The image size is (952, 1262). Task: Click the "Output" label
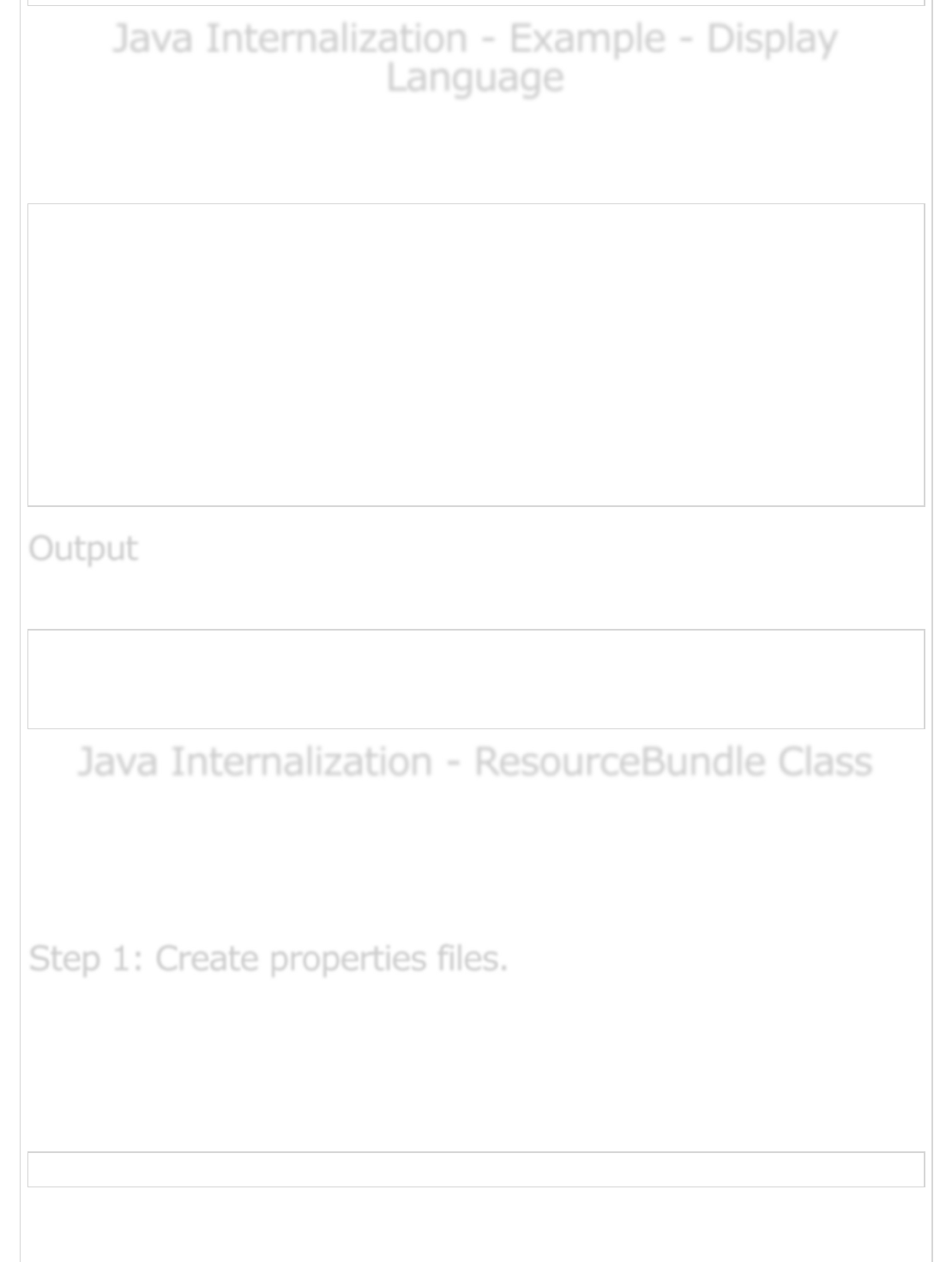click(83, 549)
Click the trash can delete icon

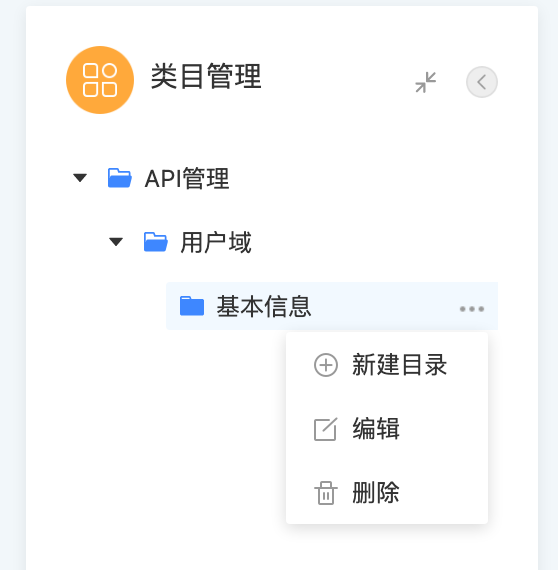pos(326,493)
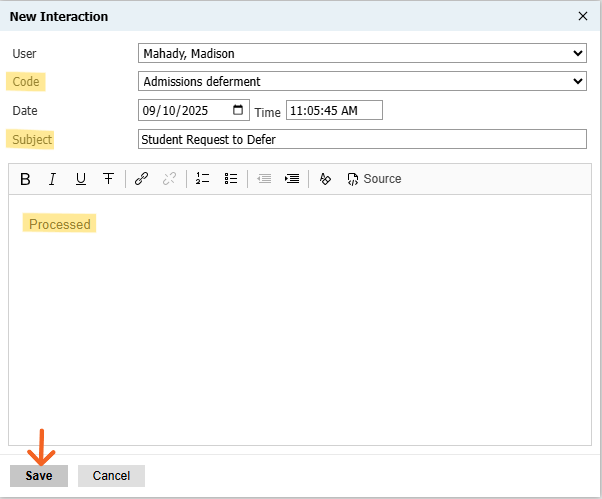Toggle italic text formatting

pos(52,179)
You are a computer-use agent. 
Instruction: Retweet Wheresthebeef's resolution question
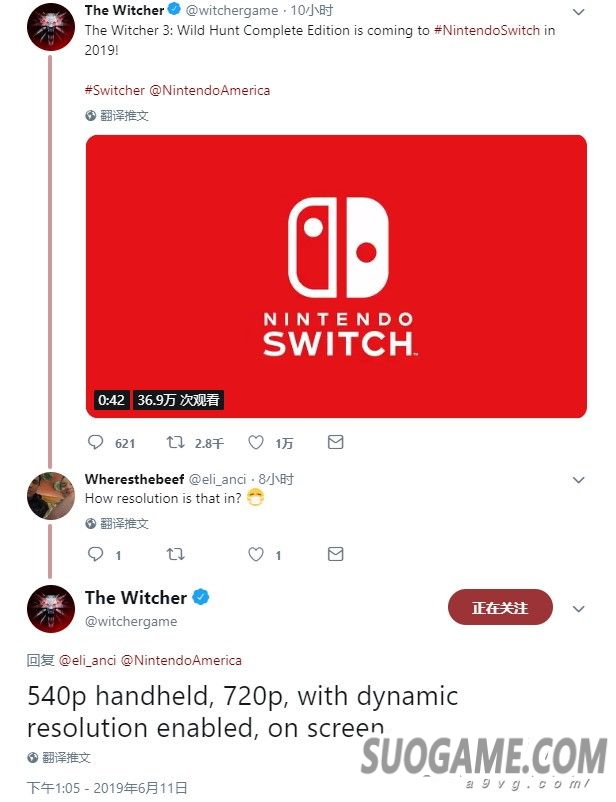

============

Each line of the data above is to be output exactly; the pictures are not to appear.

The image size is (952, 1262). Task: Click the "Output" label
click(83, 549)
Click the trash can delete icon

pos(326,493)
Toggle italic text formatting

pos(52,179)
You are a computer-use agent. 
Instruction: Retweet Wheresthebeef's resolution question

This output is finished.